Is であって a -て form of the copula である and used for chaining, or it has a special meaning in the following examples?

どこの出身{しゅっしん}であっても問題{もんだい}ではない。It doesn't matter where he is from.

私{わたし}は彼女{かのじょ}が幸{しあわ}せであってほしい。I wish her happiness.

  • Intriguing question. My first impression was "no" for the second one. I parsed it as 出会ってほしい = 出会う + ほしい but the more I think about it, the less I'm sure. Ergo, upvote plus eagerly awaiting a competent answer.
    – virmaior
    Feb 6, 2017 at 2:56
  • You pretty much got it spot on. Feb 6, 2017 at 3:30
  • You are correct. である -> であって The sentence would mean the same thing if it was どこの出身でも問題ではない. Second sentence sounds a little weird because I hear 幸せになってほしい in my head as sounding more natural
    – frei
    Feb 6, 2017 at 3:51
  • 6
    @frei, 私は彼女が(orに)幸せであってほしい doesn't sound weird to me. It's just a literary version of ~幸せでいてほしい rather than ~幸せになってほしい.
    – chocolate
    Feb 6, 2017 at 6:41
  • 2
    ^ Kurausukun「幸せであってほしい」はおかしくないです。だって「彼女は幸せだ。」≂「彼女は幸せである 。」、「彼女は教師である 。」etc. って言えるでしょう。
    – chocolate
    Feb 10, 2017 at 10:29

4 Answers 4


どこの出身であっても問題ではない。=どこの出身である(where he is from)+としても(even though)+問題ではない(it doesn't matter)。

「XXXであっても」 = 「XXXであるとしても」 = even though XXX is true.

It doesn't matter wherever he is from.

私は彼女が幸せであってほしい。= 彼女が幸せである(she is happy)+事{こと}を(that)+私は願{ねが}う(I hope)。

「であってほしい」= 「であることを願う」(We say "であることを願う," but don't say "であることをほしい")

I'm entirely not sure whether she is happy or not. (She is still one of my best friends, so) I strongly hope that she is happy.


Yes. であって is simply the て-form of である here.


Note: After clarification by user virmaior, the answer has been altered greatly. Older answer is below the new for reference purposes.

virmaior, thanks for clarification. Your specific question at this point in time is what prohibits 「幸せであって欲しい」 from being misinterpreted as 「幸せ出会って欲しい」. The answer in this case is multilayered.

First, the sentence contains kanji but the specific place you are inquiring about is in hiragana, and also already grammatically correct as is. There would be no reason to read it as 「出会う」.

The second is a simple grammar rule which you are most likely to be already familiar with. To 「会う」 or "meet" something in Japanese requires a particle indicating the object of the action, which would in this case be either 「に」 or 「と」. Since the nuances between the two particles are somewhat difference in this case, with 「と」 implying some sort of interaction, I would say 「に」 is a better choice. So, in order for 「彼女」 to 「出会う」 with 「幸せ」, the sentence would have to read thusly:


Because the critical particle is not there, and the sentence in itself is already grammatically correct, I see very little reason for anyone to misinterpret that particular part of the sentence to mean "meet" as opposed to "be".

Old Answer

Note: This answer is in response to a bounty posted by user virmaior and only addresses the second example given by the OP.

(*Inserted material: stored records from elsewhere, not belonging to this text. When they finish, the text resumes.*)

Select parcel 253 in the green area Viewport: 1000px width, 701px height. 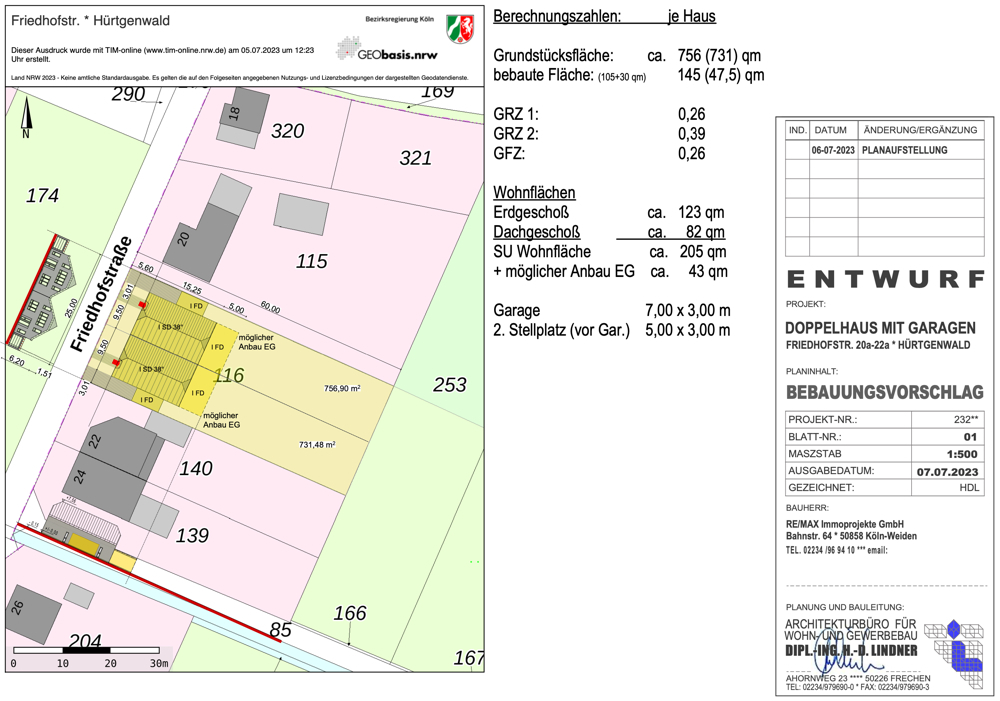click(x=449, y=384)
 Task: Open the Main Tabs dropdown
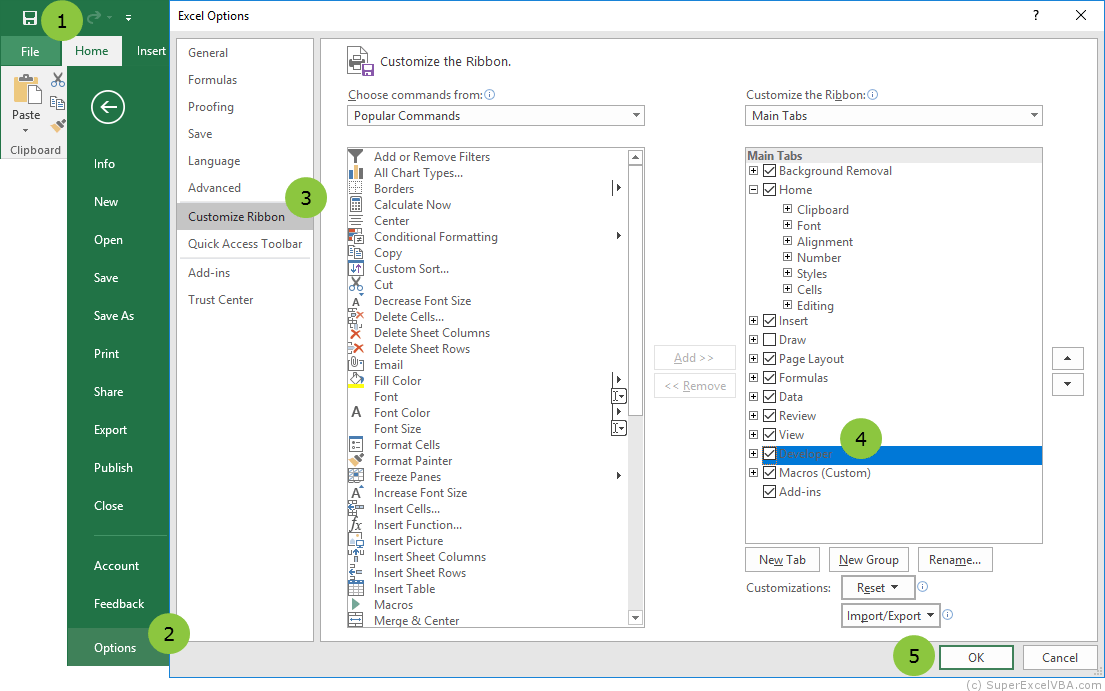pos(1034,115)
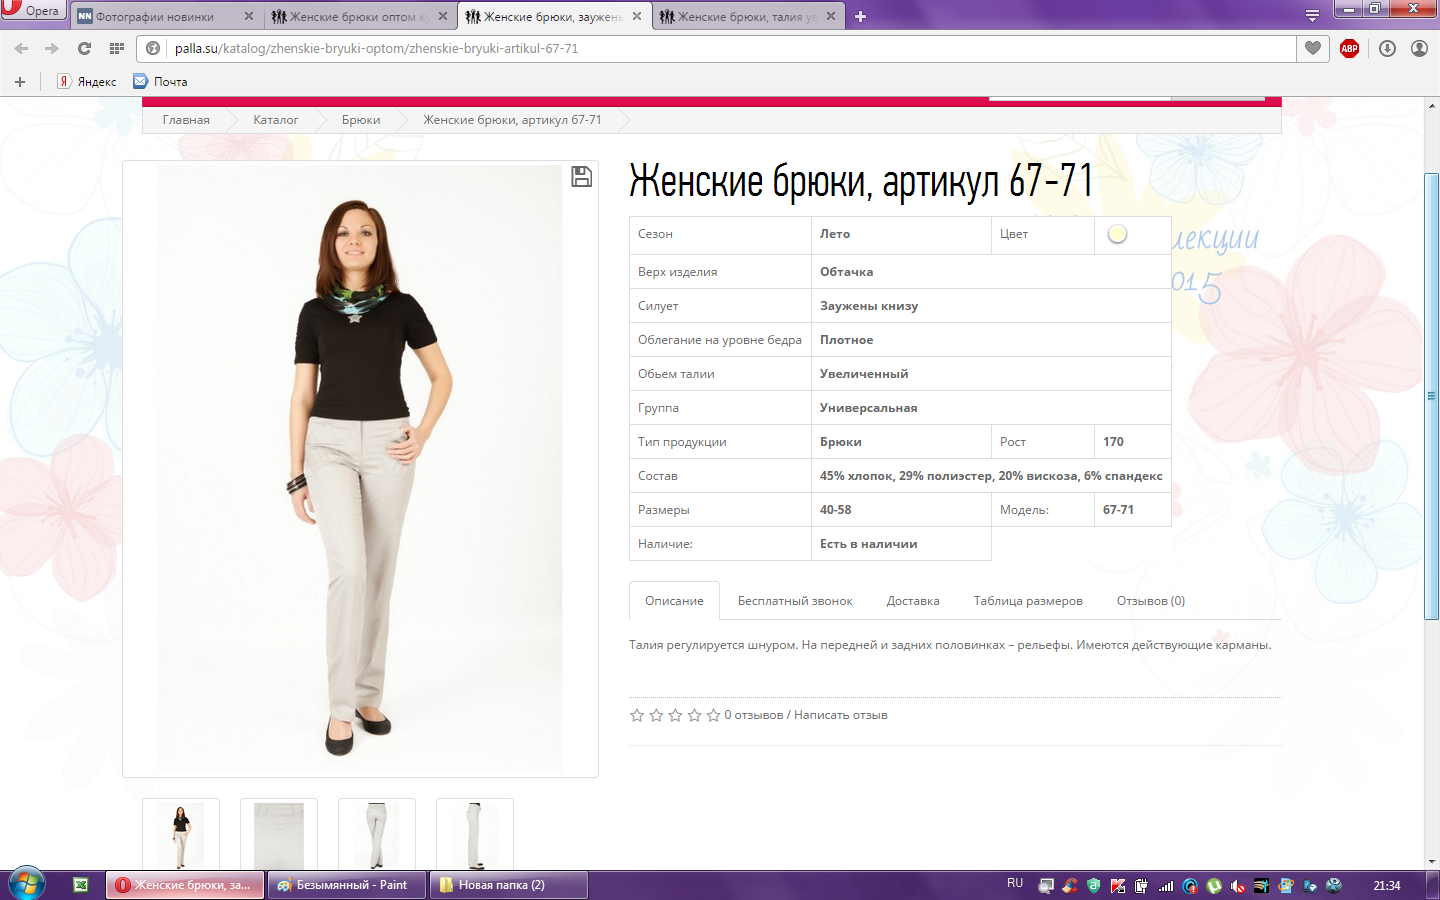Click the Каталог breadcrumb link
The width and height of the screenshot is (1440, 900).
click(x=275, y=120)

As you probably already know,「である」 is basically a more formal way of describing a status. It's the equivalent to "~ is". Here's a link with more information on how to use 「である」.

Example: "The sky is blue." --> 「空は青である。」

As you are also probably familiar, the て-form is often used to connect two verbs.

So, in the example you gave, 「彼女が幸せであってほしい」, the て-form serves to connect the first verb, 「である」, with the second verb, 「ほしい」.

Just simply directly translate it and you get "I want(ほしい) her to be(である) happy." Nuance-wise, a better translation would probably be closer to "I really hope that she is happy (right now).", where the content in the parentheses was added by me for effect to help with understanding the nuance.

Please note that using 「である」 isn't really for everyday speech. You'll be more likely to find it in written Japanese such as literature, poems, or song lyrics.

Feel free to google 「幸せである」 and you will get millions of results, including songs with titles that include that phrase.


I think Xuanrui Qi 's answer is correct. It's te-form of である. It's not 出会って here!

Weblio辞書 says:


It's a form what "である" belonged "て" .

て is attached when a word becomes a conjugated form. So it's te-form.

I suppose であって does not has a special meaning.